Dudung mengatakan persoalan tersebut telah dibahas melalui sejumlah koordinasi antarlembaga. Salah satu langkah yang didorong yakni perubahan regulasi melalui usulan Direktorat Jenderal Mineral dan Batubara kepada Menteri Perdagangan.
Ia berharap perbaikan aturan dapat berjalan beriringan dengan aktivitas ekspor agar dunia usaha tidak mengalami hambatan berkepanjangan.

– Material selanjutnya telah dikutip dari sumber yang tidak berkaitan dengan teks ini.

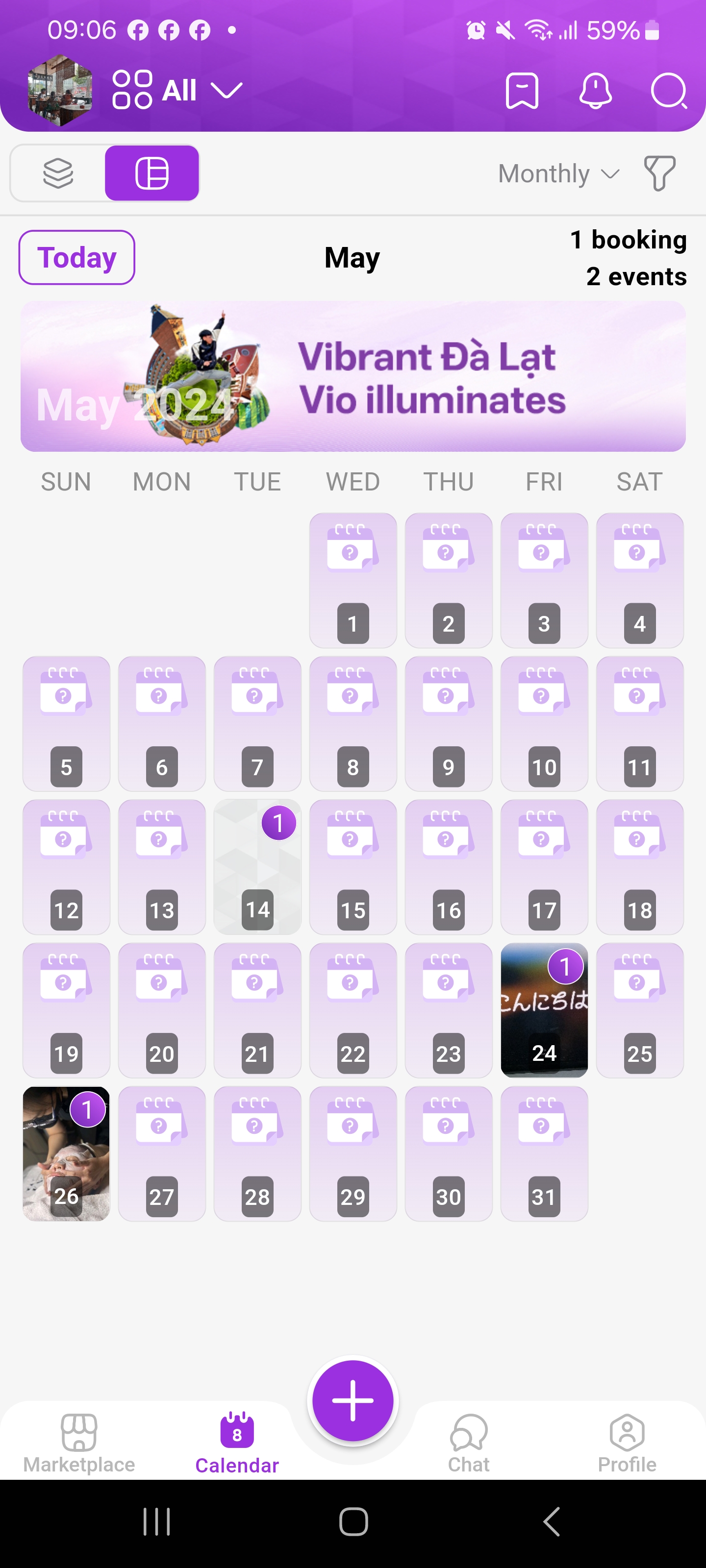Create new item with plus button
This screenshot has height=1568, width=706.
click(x=353, y=1400)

“Sebelum itu mulai dan bergejolak, ekspor saja dulu paralel. Hal seperti ini tidak harus sampai ke presiden,” tegasnya.
Selain persoalan ekspor, Dudung juga menyoroti pengelolaan sumber daya alam (SDA) Indonesia yang menurutnya perlu dilakukan dengan keberanian dan kebijakan yang tepat.
Ia menilai regulasi yang terlalu membatasi dapat menghambat masyarakat dan pelaku usaha dalam memanfaatkan potensi SDA yang dimiliki Indonesia.
“Kalau kita berpikir untuk bangsa dan negara, sebenarnya banyak hal yang bisa kita koordinasikan,” ujarnya.
Dudung juga meminta para pejabat pemerintah berani mengambil keputusan selama kebijakan tersebut bertujuan untuk kepentingan masyarakat.
“Sekarang ini menjadi menteri harus berani mengambil keputusan yang benar. Kalau salah, berarti sudah berani mengambil keputusan. Jangan terlalu banyak keraguan,” katanya.
Ia mengajak seluruh pihak mendukung pemerintah dalam mengoptimalkan potensi SDA Indonesia agar dapat memberikan manfaat lebih besar bagi masyarakat.
“Kita bantu Pak Presiden. Kesempatan SDA yang melimpah ini kita kelola dengan baik,” pungkas Dudung.
Dalam kegiatan pelepasan ekspor tersebut turut hadir Wakil Gubernur Kalimantan Barat Krisantus Kurniawan beserta jajaran Pemerintah Provinsi Kalbar.